ケンは優秀な冒険者なのよ、情報収集位はしてるわよ……。」


「お前、俺が現場監督ばかりしてて冒険者ギルドで情報収集してねぇと思ったんだろ?


冒険者家業もそうだが、どんなことでも情報を先につかんだ方が有利になるんだぞ。

チェルシーにも集めさせてるが、俺も建築現場の作業が終わったらギルドや酒場で情報くらい集めてるよ。」


ケンにそう言われてフェリクスは顔をしかめている、そんなフェリクスを放置してパトリシアが真面目な顔で話しかけてくる。
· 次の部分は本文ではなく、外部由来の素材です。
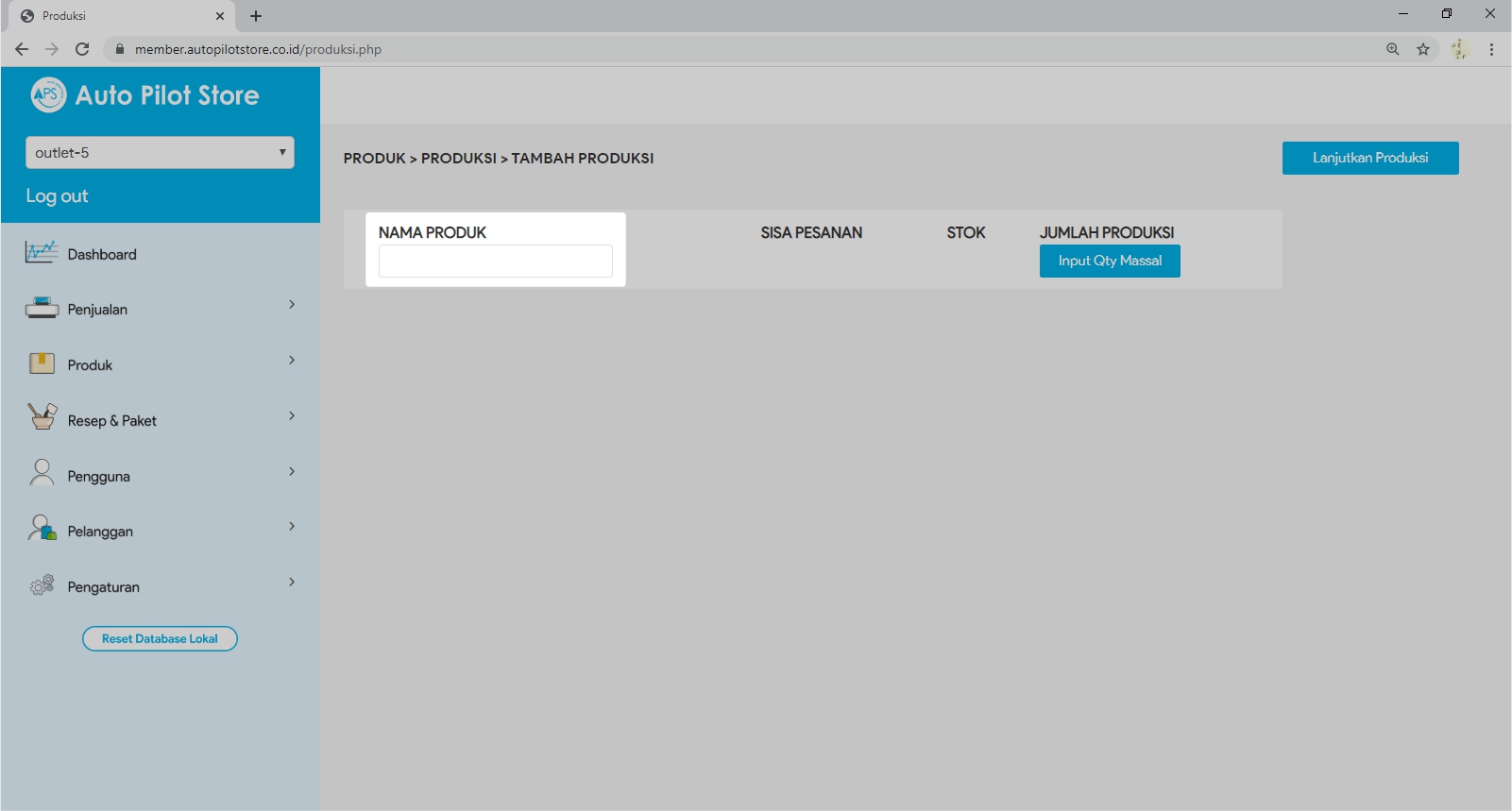Open the outlet-5 dropdown selector

coord(160,153)
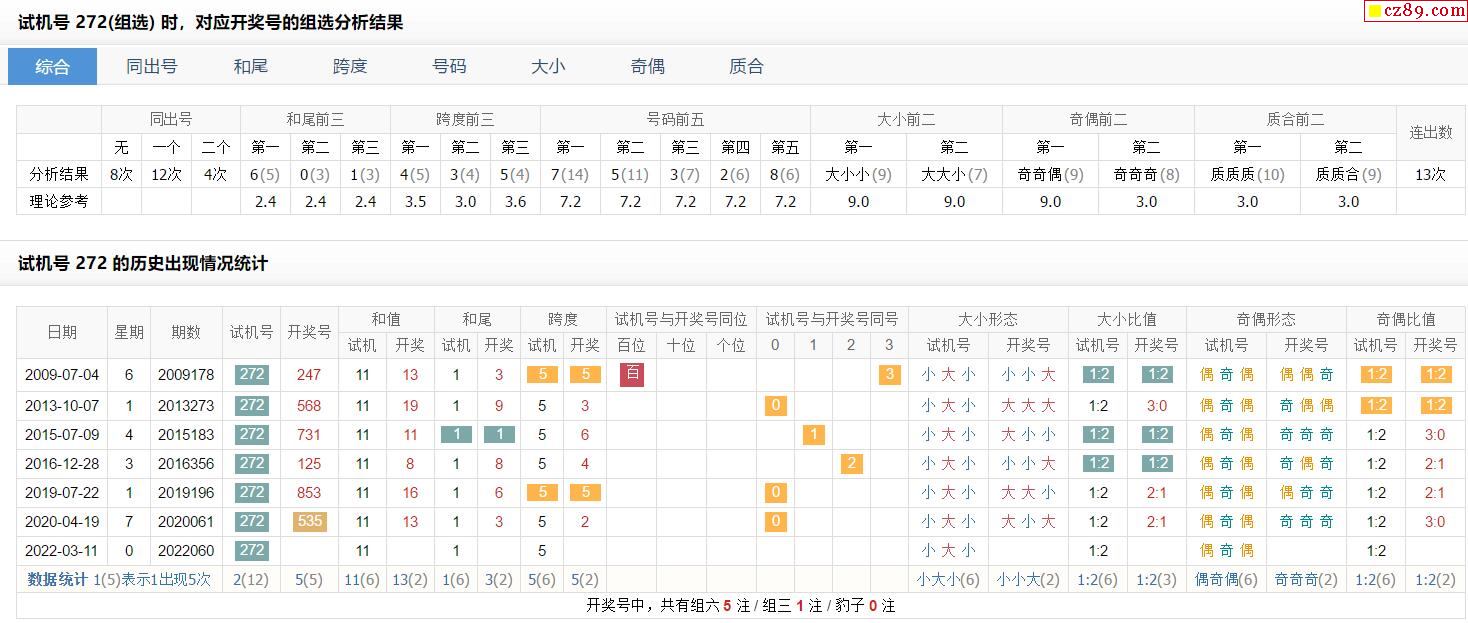Screen dimensions: 1468x623
Task: Open the 质合 tab
Action: 746,67
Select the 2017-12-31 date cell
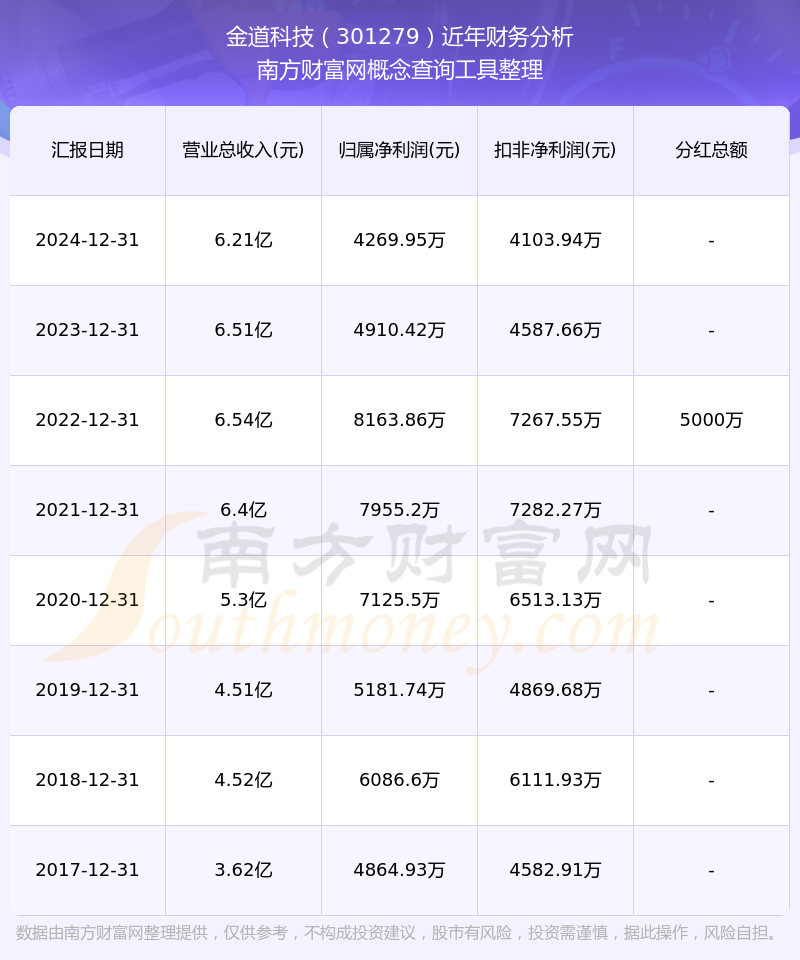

「それで昨日の話なんだけど、今まで未発見だったそのダンジョンからモンスターが溢れて、近くの森なんかに散ったのが今まで居なかったモンスターが現れた原因だったのよ、それであそこにそんなダンジョン有っても邪魔になるだけだから討伐しようって話になってね。」


「へー? 昨日は今日が休みだから情報収集に行かないで、ミラーナとクリスと朝まで色々していたからな、俺は聞いてなかったわ。」


「あなたね……女性の前でそういうことを堂々と言わないでよ……。


何にしろダンジョンを潰していいなら相当なお宝が望めるでしょ?


だもんで結構な数の上位の冒険者達が討伐に乗り出してね、私達もお金が必要だし、参加しようってなったのよ。」


「ふーん、勇者フェリクスのパーティーなら簡単に討伐しちゃうんだろうなぁ?」


「それでね、あなたに提案なんだけど……。」


パトリシアがそう言ってケンに何かを言おうとした瞬間だった、応接室の扉が開かれて完全武装のミラーナにクリスとチェルシー、アルヴァーとフェリシーが入ってきたのだ!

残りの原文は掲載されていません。